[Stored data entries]

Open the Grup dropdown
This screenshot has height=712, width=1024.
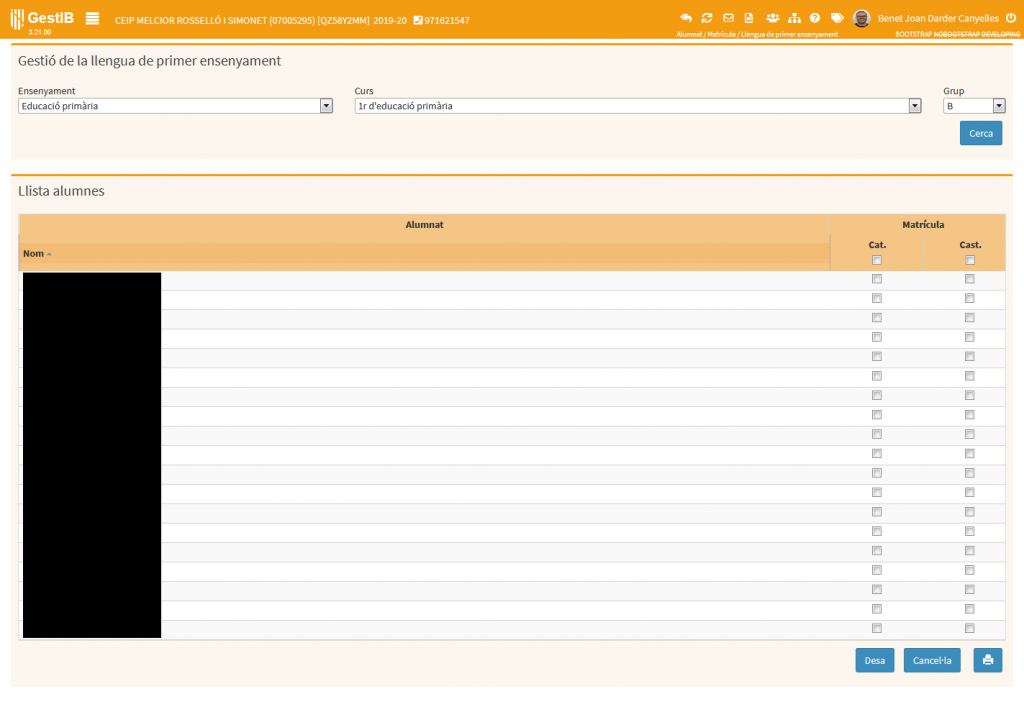(997, 105)
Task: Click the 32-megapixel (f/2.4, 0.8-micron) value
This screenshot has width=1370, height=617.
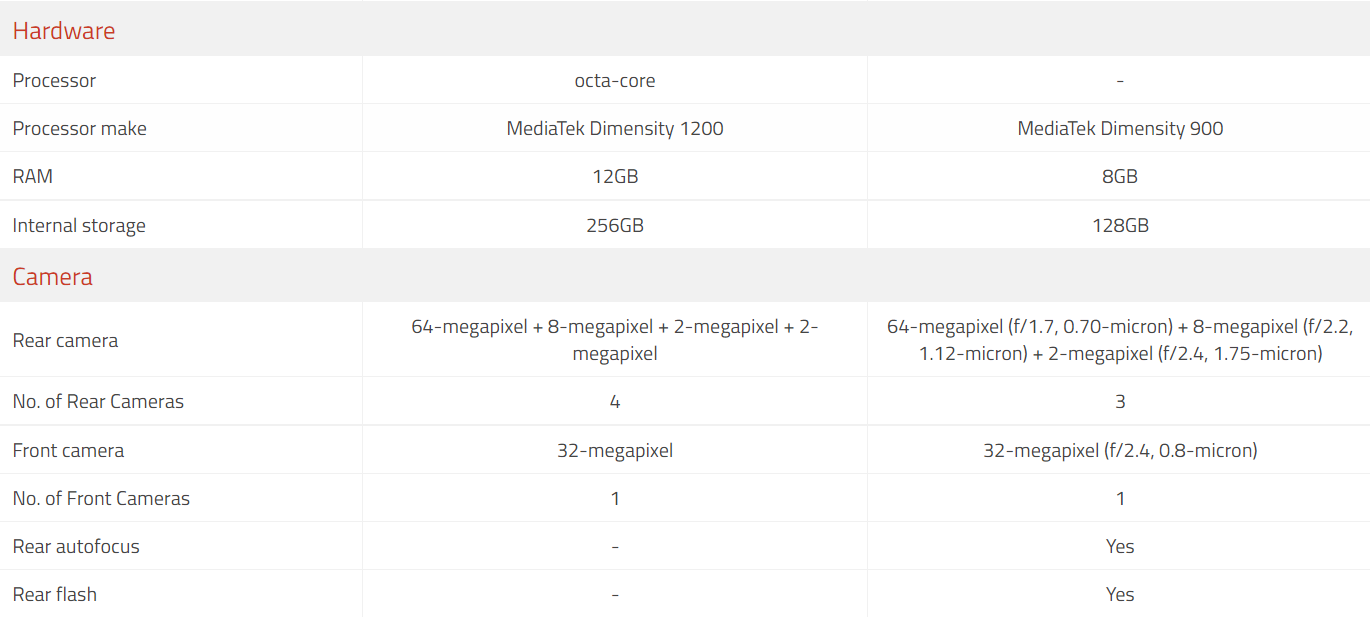Action: (x=1120, y=451)
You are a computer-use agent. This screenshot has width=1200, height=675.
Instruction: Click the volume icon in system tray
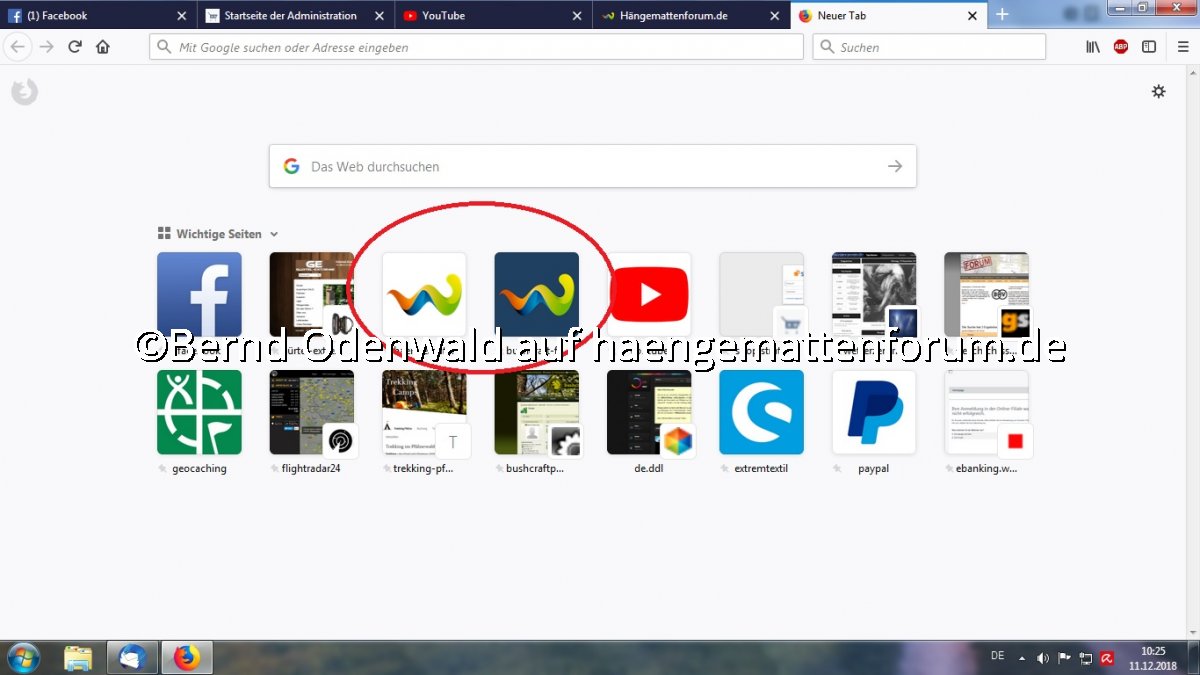point(1043,658)
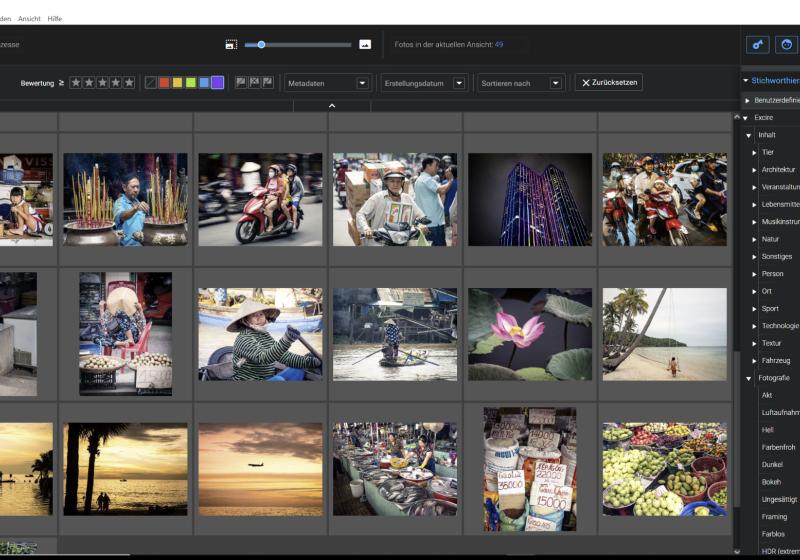800x560 pixels.
Task: Toggle the no-color label filter
Action: 151,83
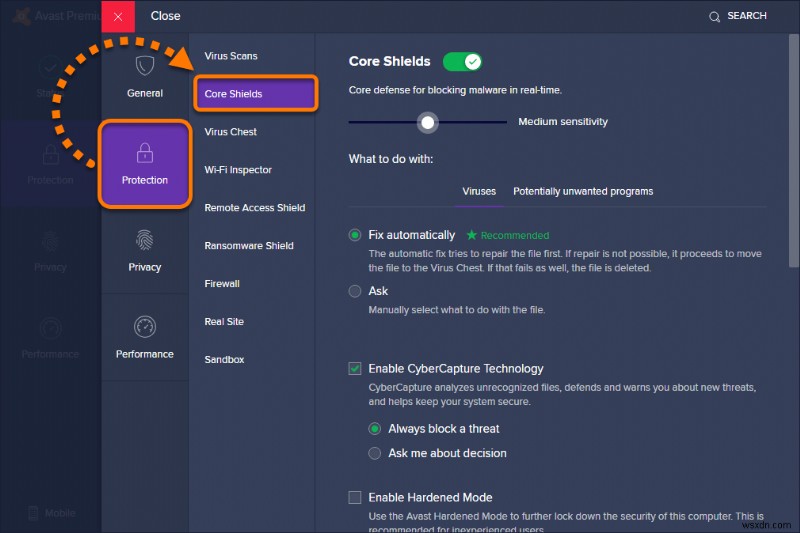Click the red X close icon
The height and width of the screenshot is (533, 800).
coord(118,17)
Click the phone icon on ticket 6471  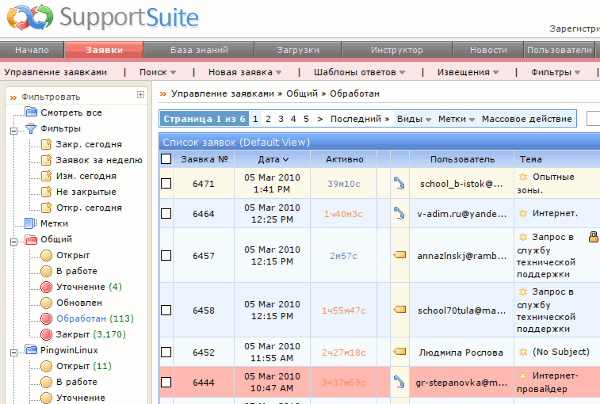pos(399,184)
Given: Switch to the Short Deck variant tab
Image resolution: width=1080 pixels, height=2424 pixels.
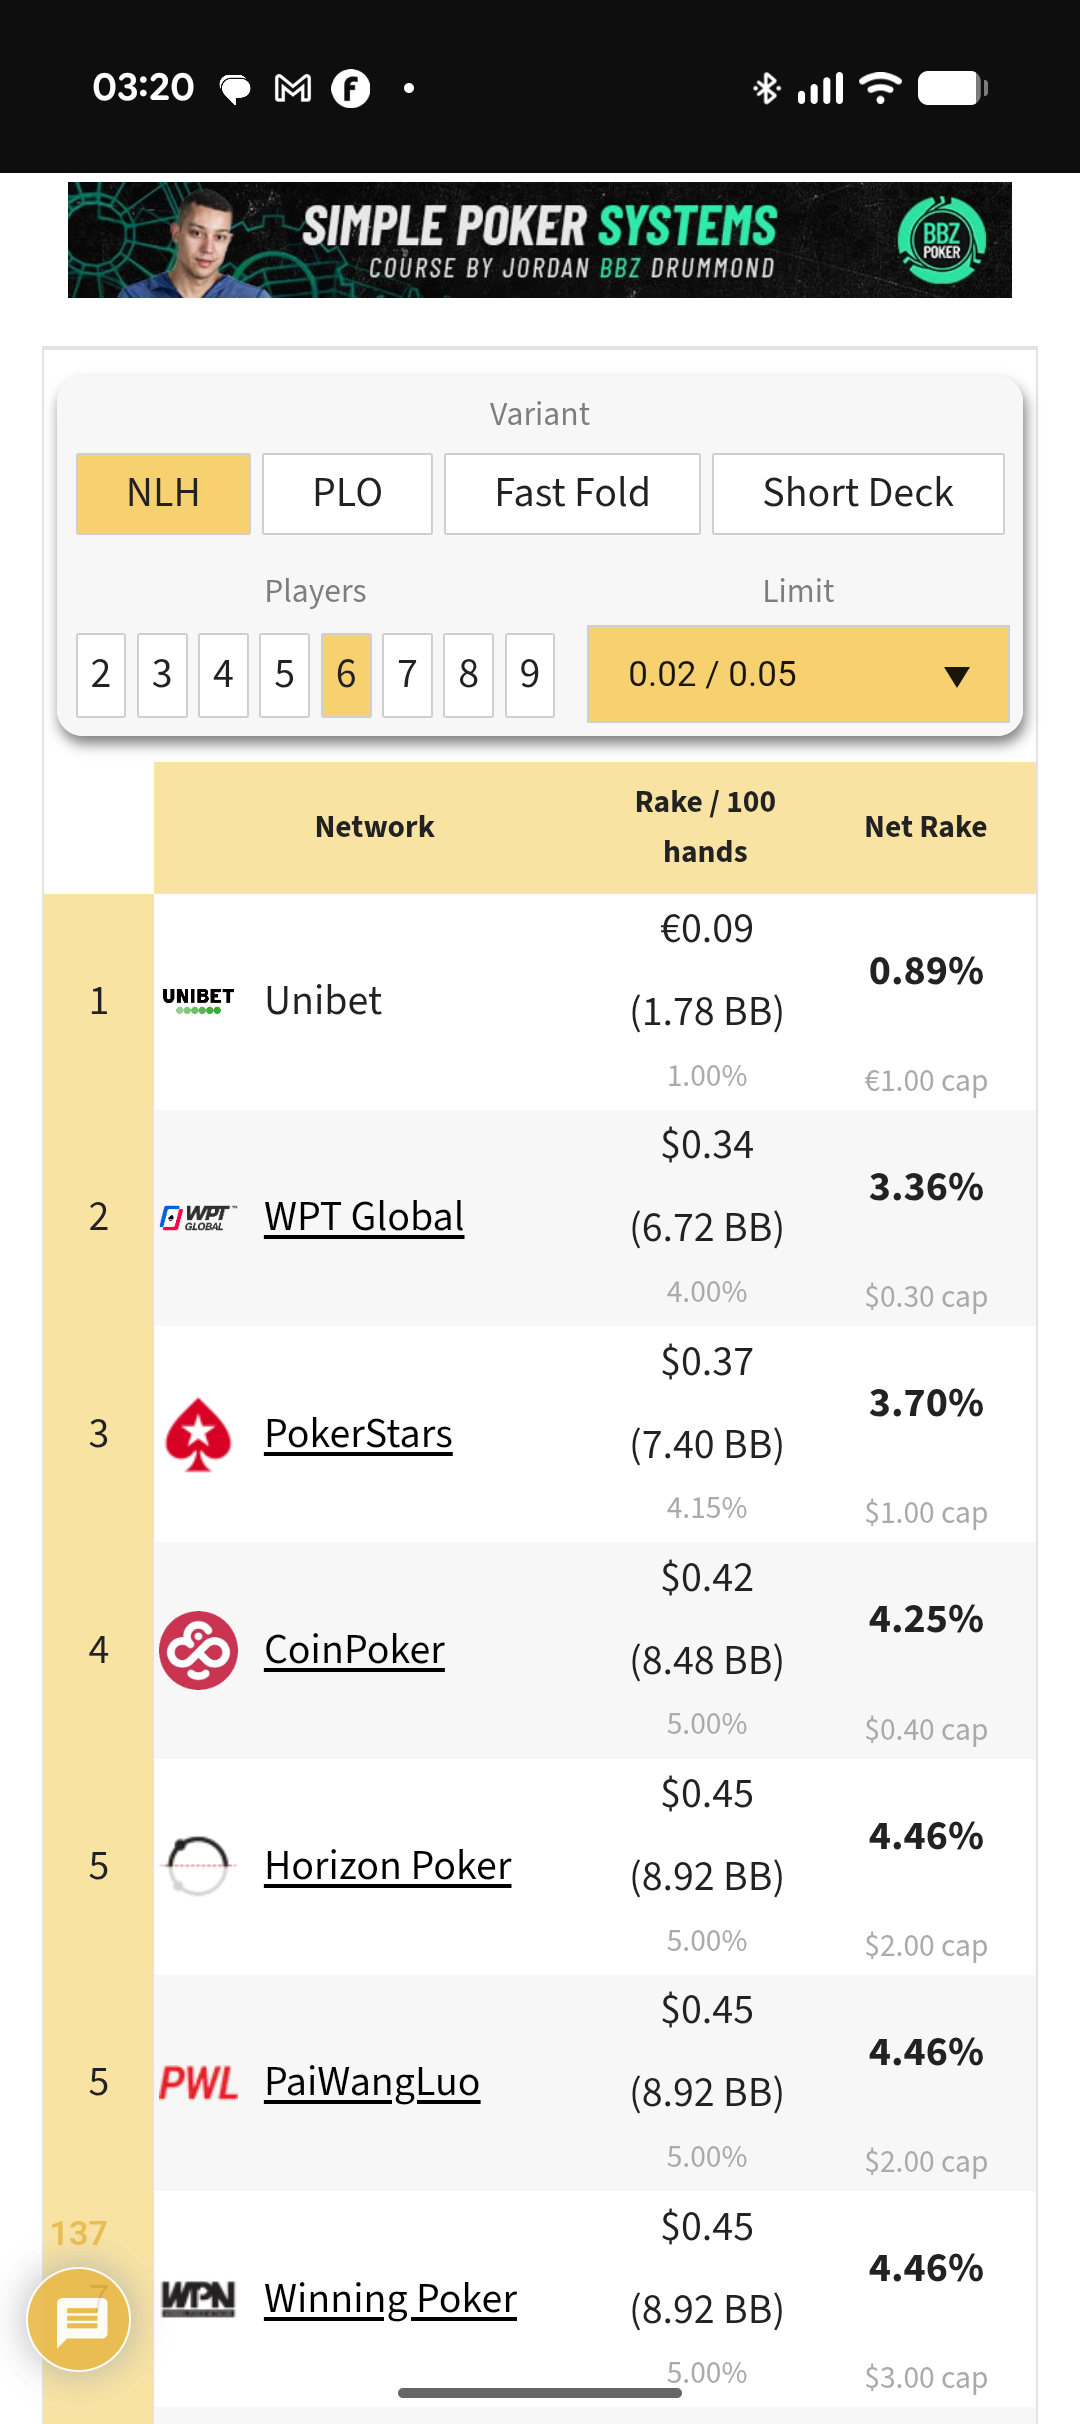Looking at the screenshot, I should point(858,494).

> **Work instruction**:
Give again, word for word, only the lines from the one with "Given: Switch to the Short Deck variant tab" through the last line of the entries, both included; no pictures go in the copy.

> **Task solution**:
Given: Switch to the Short Deck variant tab
Image resolution: width=1080 pixels, height=2424 pixels.
Looking at the screenshot, I should point(858,494).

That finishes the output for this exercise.